_EXERCISE INSTRUCTIONS_
Only the lines from the one with "You are a GUI" through the last line of the records below belong in your answer, reproduced exactly and with the pictures left out.

_THE INPUT_

######

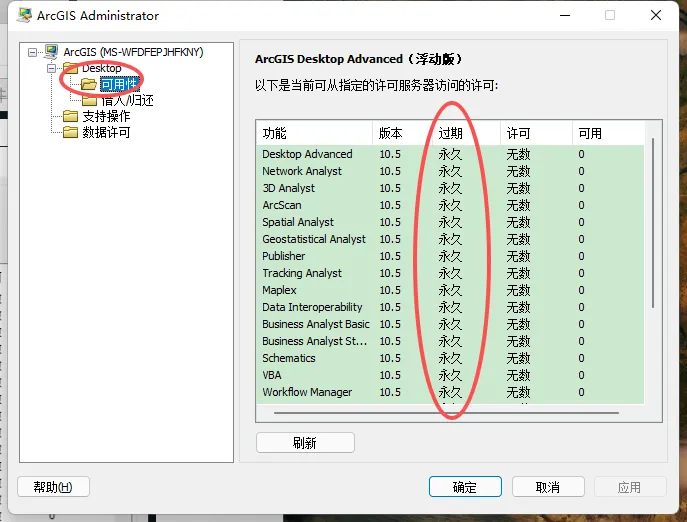687x522 pixels.
Task: Click the open folder icon beside 可用性
Action: (x=89, y=84)
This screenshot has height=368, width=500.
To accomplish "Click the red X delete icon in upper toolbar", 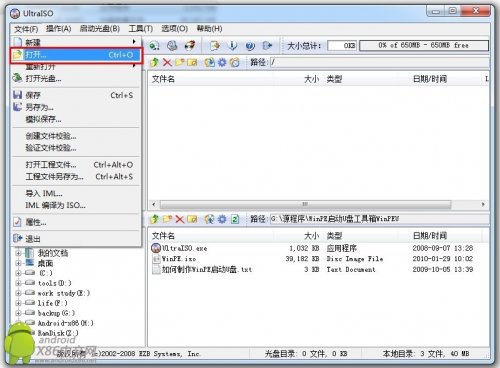I will [x=167, y=62].
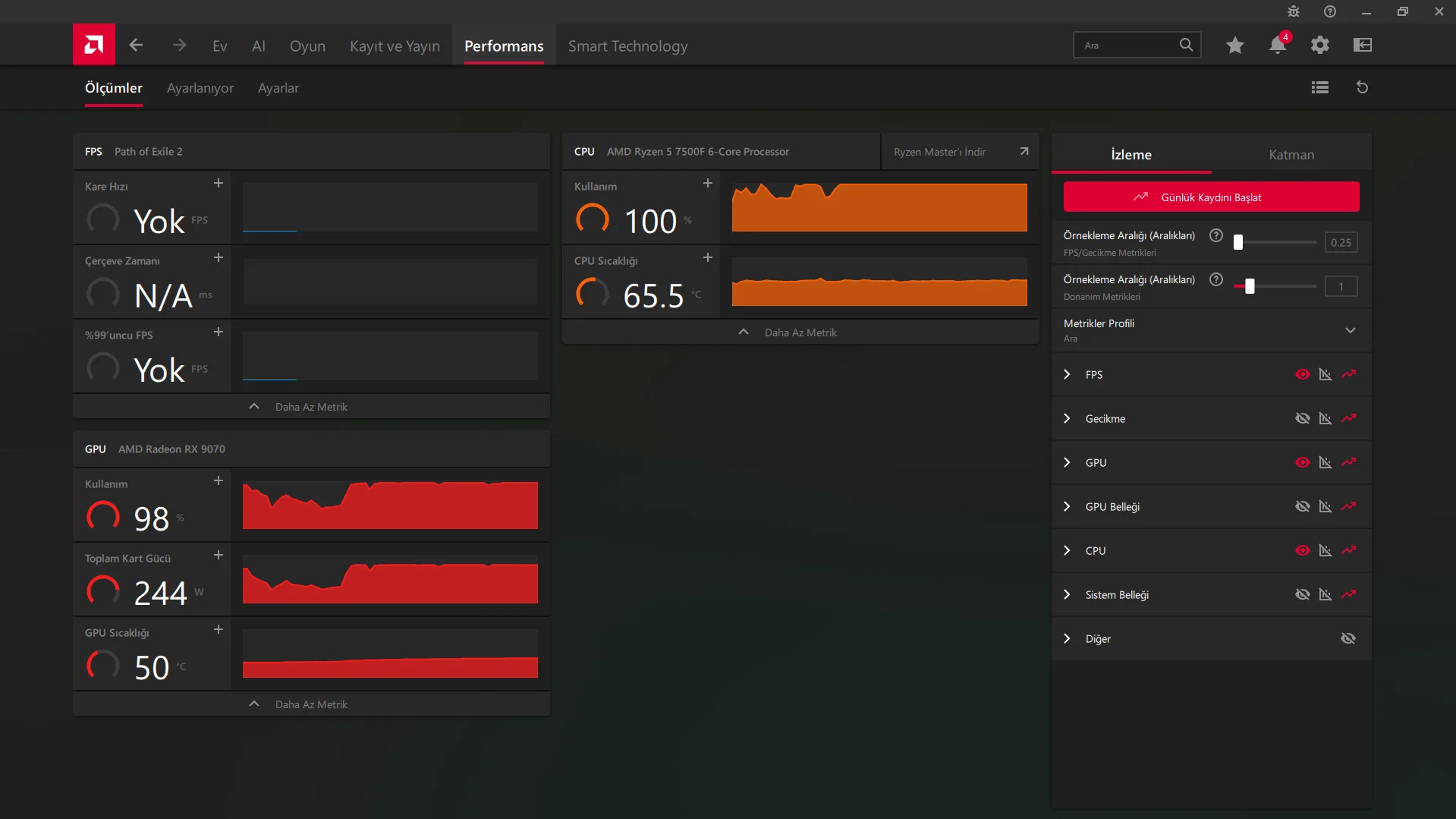Open the Smart Technology tab

click(x=627, y=46)
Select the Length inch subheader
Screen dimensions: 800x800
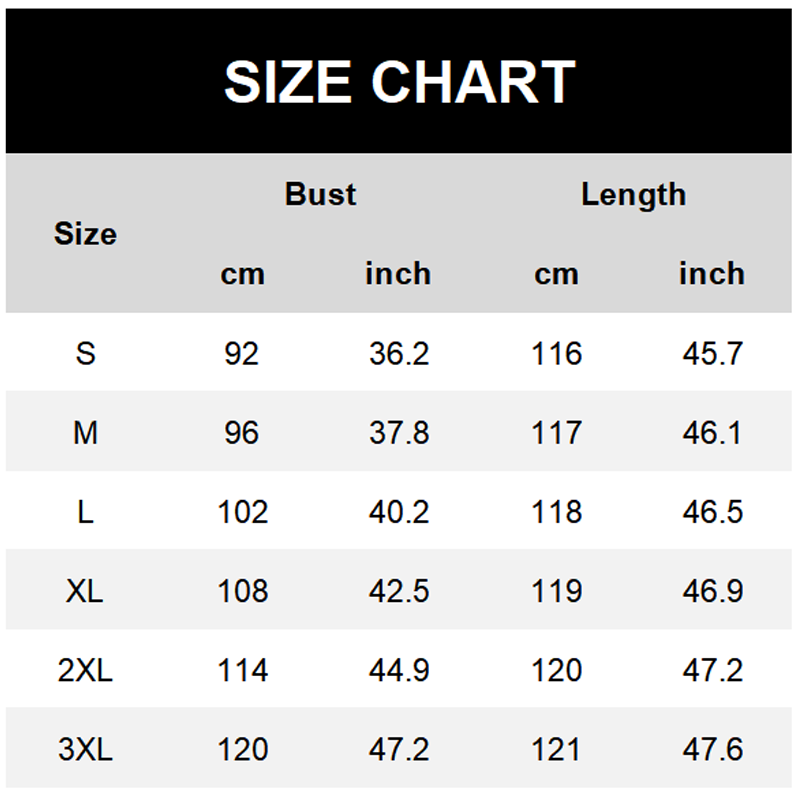711,273
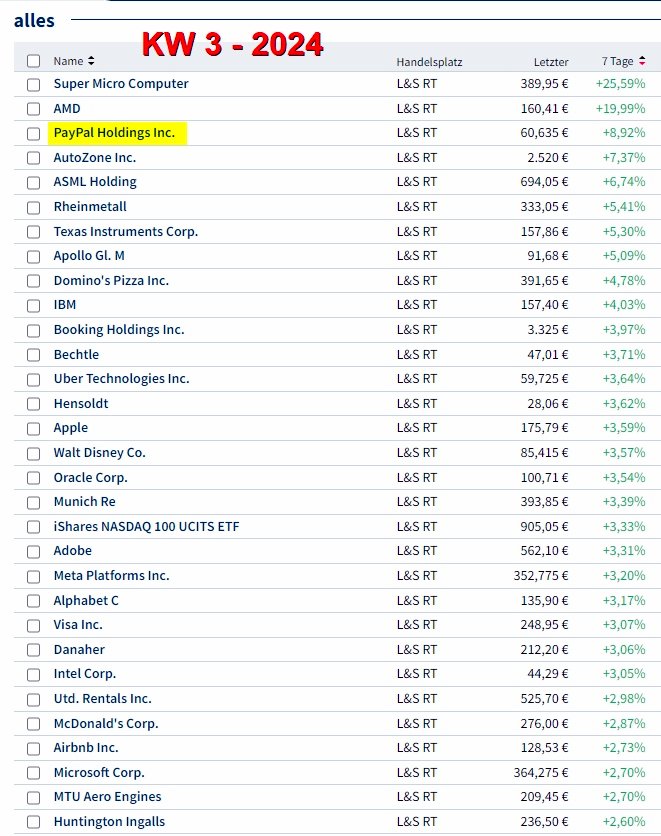Click the Handelsplatz column header
The width and height of the screenshot is (661, 836).
(429, 62)
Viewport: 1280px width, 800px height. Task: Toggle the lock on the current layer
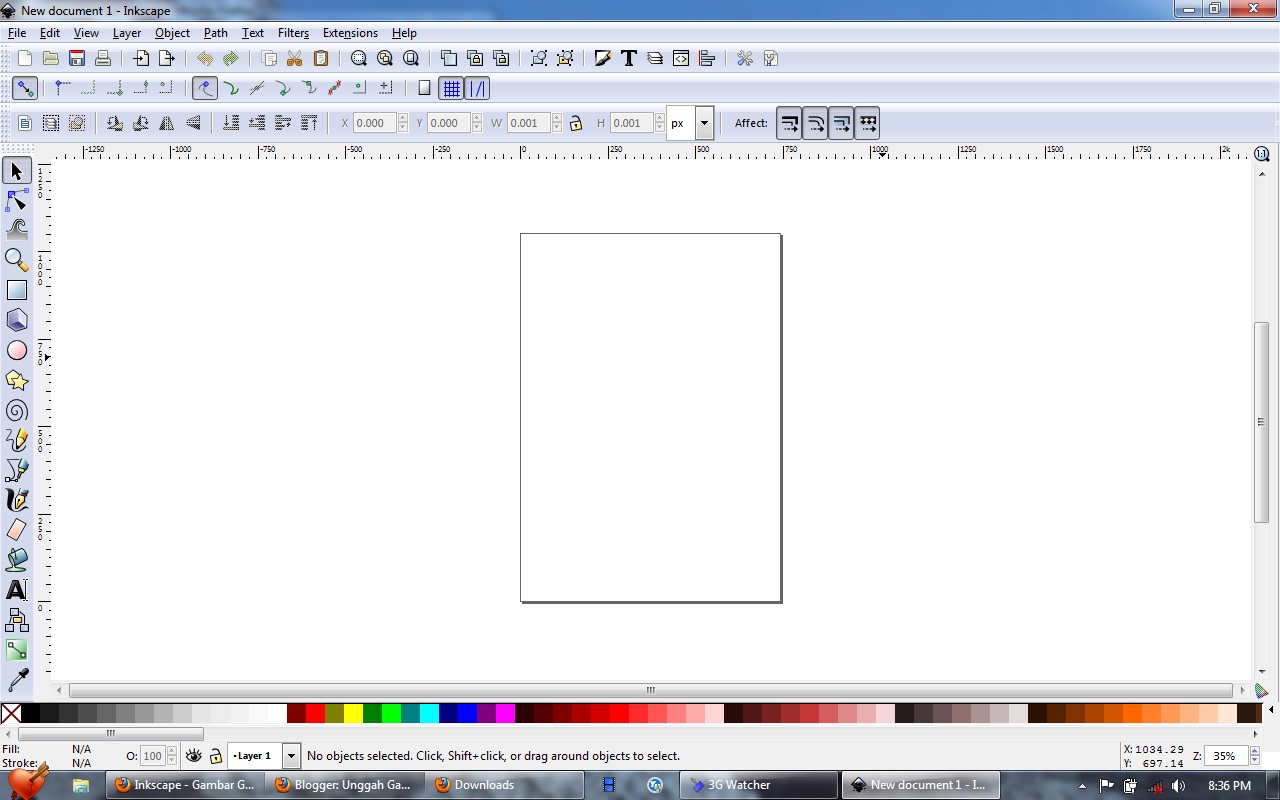click(215, 756)
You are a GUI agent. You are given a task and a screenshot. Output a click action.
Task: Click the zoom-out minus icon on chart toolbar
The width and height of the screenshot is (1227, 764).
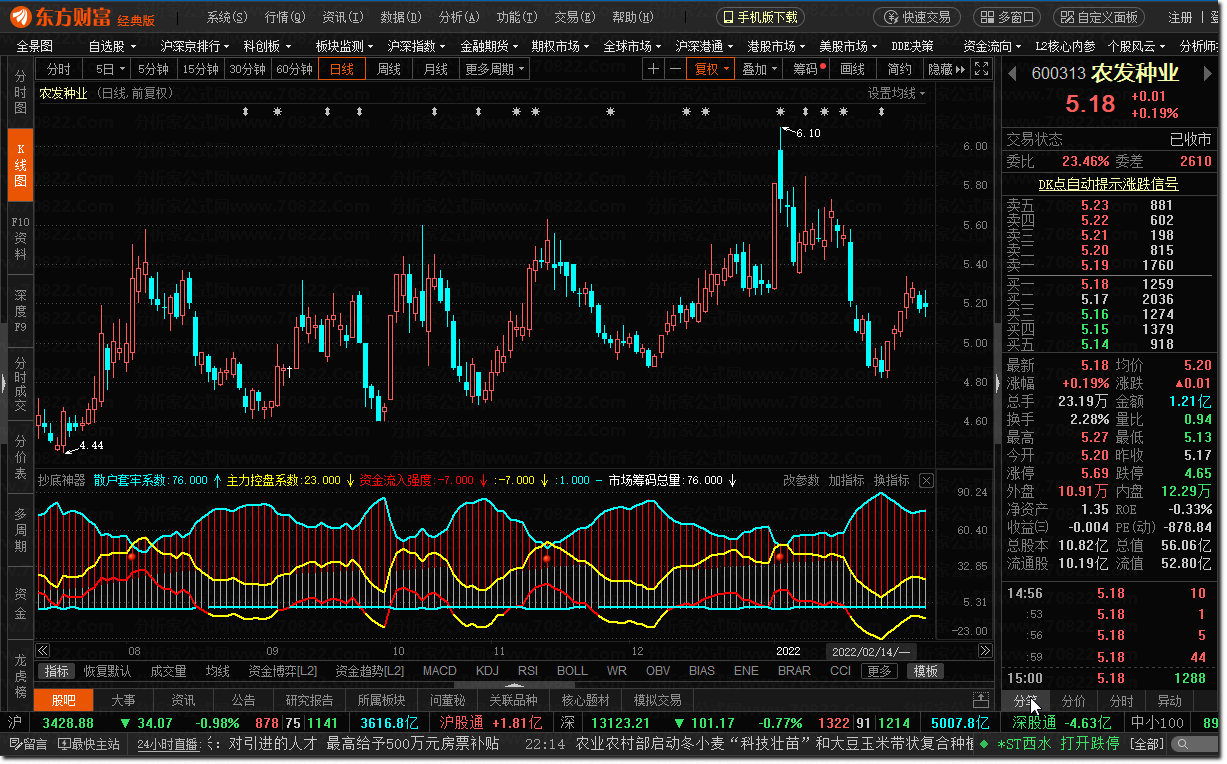click(x=676, y=69)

######

_TASK RESPONSE_
You are a GUI agent. You are given a task and a screenshot. Output a click action.
Task: Click the zoom-out minus icon on chart toolbar
The width and height of the screenshot is (1227, 764).
click(x=676, y=69)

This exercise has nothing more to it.